Somewhat unexpectedly – as none of the other authors has done it – Dalrymple reads to us. In a delightfully expressive voice, he treats us to an extract from In Xanadu, written when he was just 23, describing a comic outing to the cinema in Kashgar, and a charmingly moving account from the City of Djinns in which two old muhajirs, reminiscing on old Delhi before Partition, 'swam together through great oceans of nostalgia before finally coming ashore on a strand of melancholy'.

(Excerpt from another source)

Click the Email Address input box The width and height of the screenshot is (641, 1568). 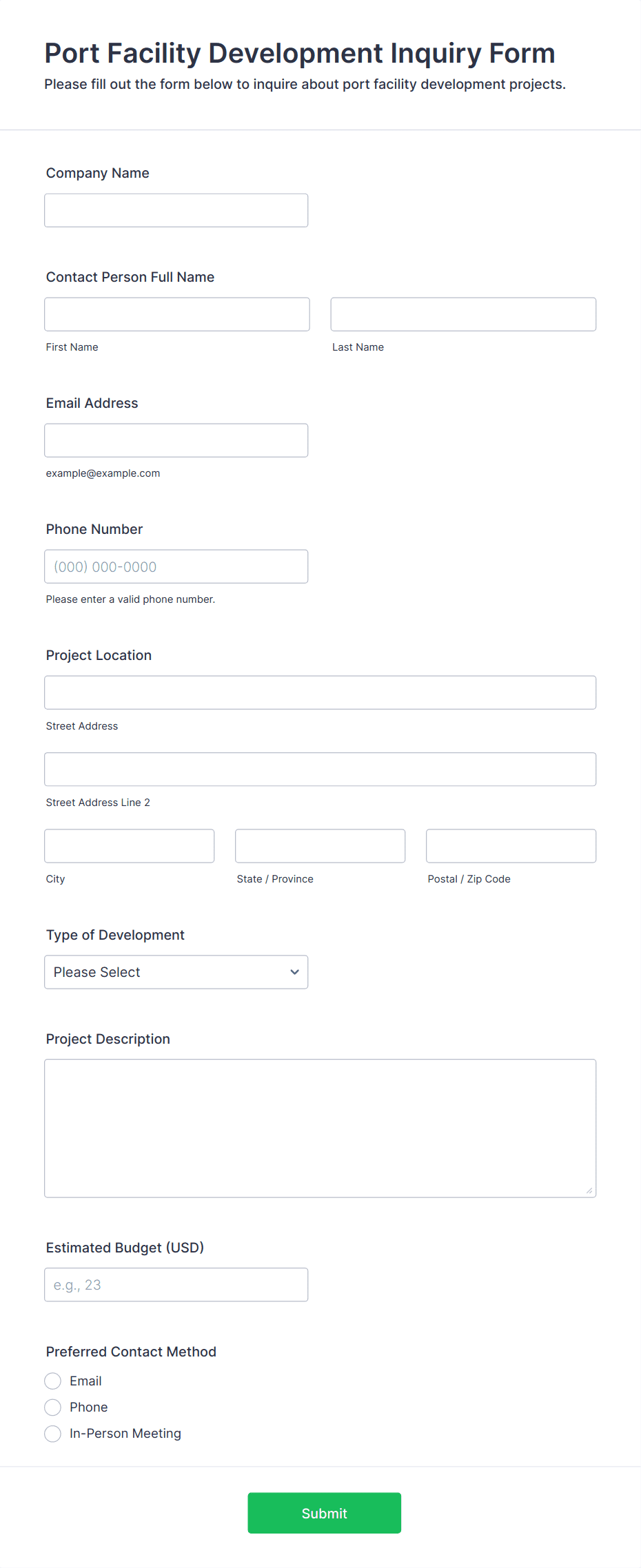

For Dalrymple, of course, India 'changed just about everything'. Until the age of 18, life revolved around the family home in the east of Scotland, family holidays in the west of Scotland ('even greyer, drearier and drizzlier' than home), and school in Yorkshire. 'I didn't have a particular interest in India, and probably even had a mild aversion to it,' confesses Dalrymple, although that would all change when, by a series of happy accidents, he ended up visiting a friend there and found the impact 'explosive'.

Dalrymple's latest book, Nine Lives: In Search of the Sacred in Modern India, is his first travel book for more than a decade. Likened to a Canterbury Tales of the sub-continent, it records his encounters with various adherents of India's 'dying religions', amongst whom are a Jain nun whose every meal must carefully be sifted to ensure no ant or other living creature has fallen into her food, rendering it impure; a devadasi or temple prostitute dying of AIDS; and a gathering of tantric musicians at the Makra Sakranti (who 'make the Kumbh Mela look like a Rotary lunch'). A timely chronicle of traditions and practices pushed to the fringe by the country's rapid modernisation, and a general move towards the 'hyper-masculine gods' of the Hindu pantheon.